### Action item
The reply is to be an exact repetition of the entries that follow, with each picture left out.

** Opening Source records block **

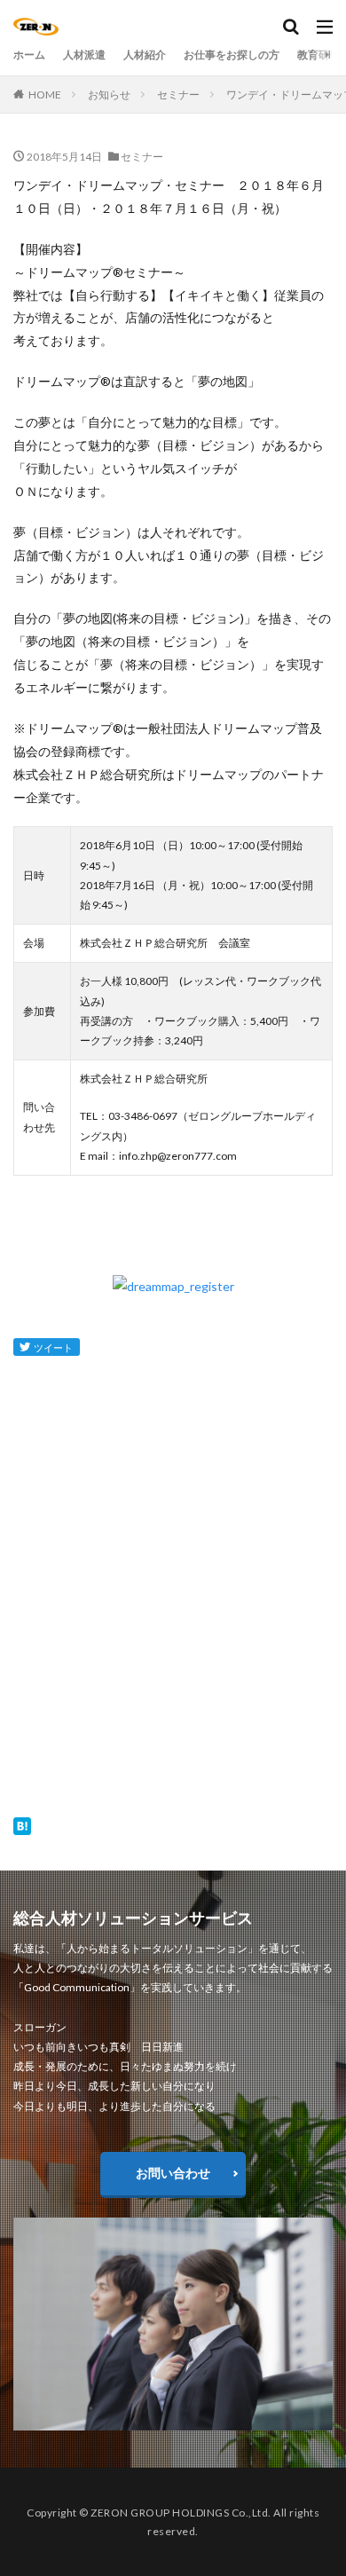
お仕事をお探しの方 (231, 54)
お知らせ (109, 94)
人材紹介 (144, 54)
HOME (44, 94)
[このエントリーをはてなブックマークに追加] (22, 1823)
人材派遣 (84, 54)
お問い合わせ (173, 2172)
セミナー (178, 94)
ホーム (29, 54)
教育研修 (318, 54)
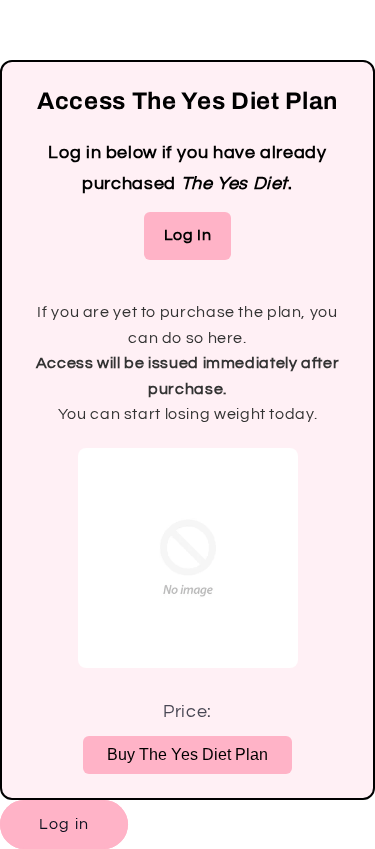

** Closing Source records block **

### Problem solution
お仕事をお探しの方 (231, 54)
お知らせ (109, 94)
人材紹介 (144, 54)
HOME (44, 94)
[このエントリーをはてなブックマークに追加] (22, 1823)
人材派遣 (84, 54)
お問い合わせ (173, 2172)
セミナー (178, 94)
ホーム (29, 54)
教育研修 (318, 54)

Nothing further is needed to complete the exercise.